**Page extract**
◇ ◇ ◇ ◇

Loading...

According to this scheme (see figure to the right), repeated exposure to a drug of abuse, by causing repeated perturbation of intracellular signal transduction pathways, would lead eventually to changes in nuclear function and to altered rates of transcription of particular target genes. Altered expression of these genes would lead to altered activity of the neurons in which those changes occur and, ultimately, to changes in the neural circuits in which those neurons operate. The result would be stable changes in behavior.

The rate of expression of a particular gene is controlled by its location within nucleosomes (that is, its chromatin structure) and by the activity of the cell's transcriptional machinery. A nucleosome is a tightly wound span of DNA that is bound to histones and other nuclear proteins (see figure to the left). Transcription of a gene requires the unwinding of a nucleosome, which makes the gene accessible to a basal transcription complex. This complex is comprised of RNA polymerase (which transcribes the new RNA strand) and numerous regulatory proteins (some of which unwind nucleosomes via histone acetyl transferase activity). Transcription factors are proteins that bind to specific sites (response elements; also called promoter or enhancer elements) present within the regulatory regions of certain genes and thereby increase or decrease the rate at which those genes are transcribed. Transcription factors act by enhancing (or inhibiting) the activity of the basal transcription complex, in some cases by altering nucleosomal structure through changes in histone acetyl transferase or histone deacetylase activity of the complex.

We are gaining an unprecedented view of how repeated exposure to drugs of abuse induces long-lasting changes in the expression levels of particular genes within the brain’s reward circuitry through regulation of numerous transcription factors (e.g., CREB, ?FosB, NFkB, among others) and chromatin regulatory mechanisms (histone acetylation and methylation, DNA methylation, etc.). Together, these drug-induced changes define the “epigenome” of addiction.

◇ ◇ ◇ ◇

**Material provided**
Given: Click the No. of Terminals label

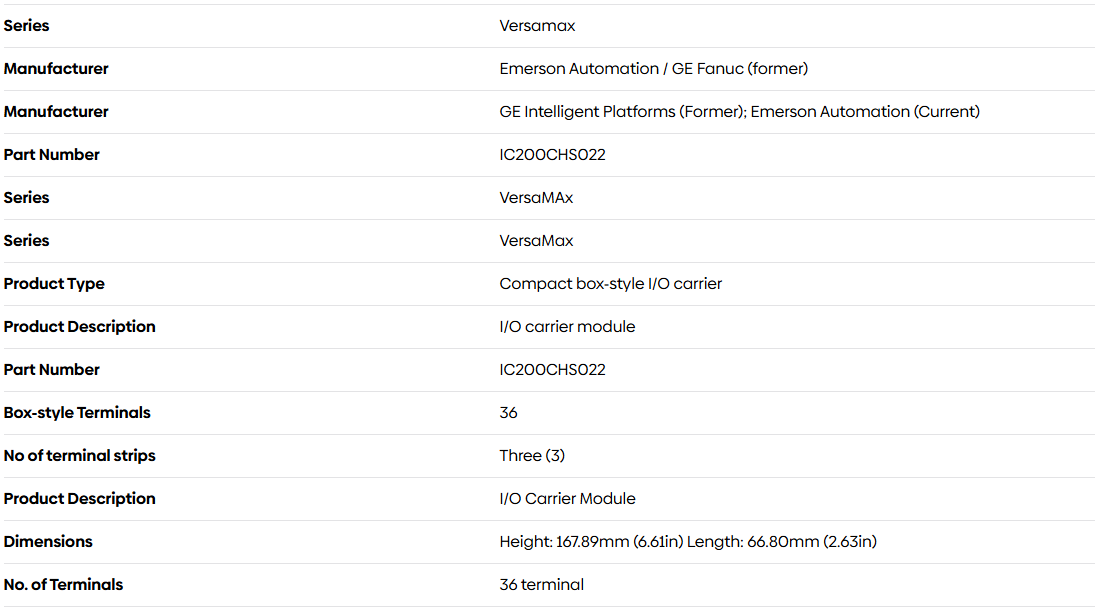Looking at the screenshot, I should tap(63, 584).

◇ ◇ ◇ ◇

**What the exercise asks**
Reproduce the part of the text on drugs of abuse and gene expression above from "According to this" to "changes in behavior.", word for word.

**Written answer**
According to this scheme (see figure to the right), repeated exposure to a drug of abuse, by causing repeated perturbation of intracellular signal transduction pathways, would lead eventually to changes in nuclear function and to altered rates of transcription of particular target genes. Altered expression of these genes would lead to altered activity of the neurons in which those changes occur and, ultimately, to changes in the neural circuits in which those neurons operate. The result would be stable changes in behavior.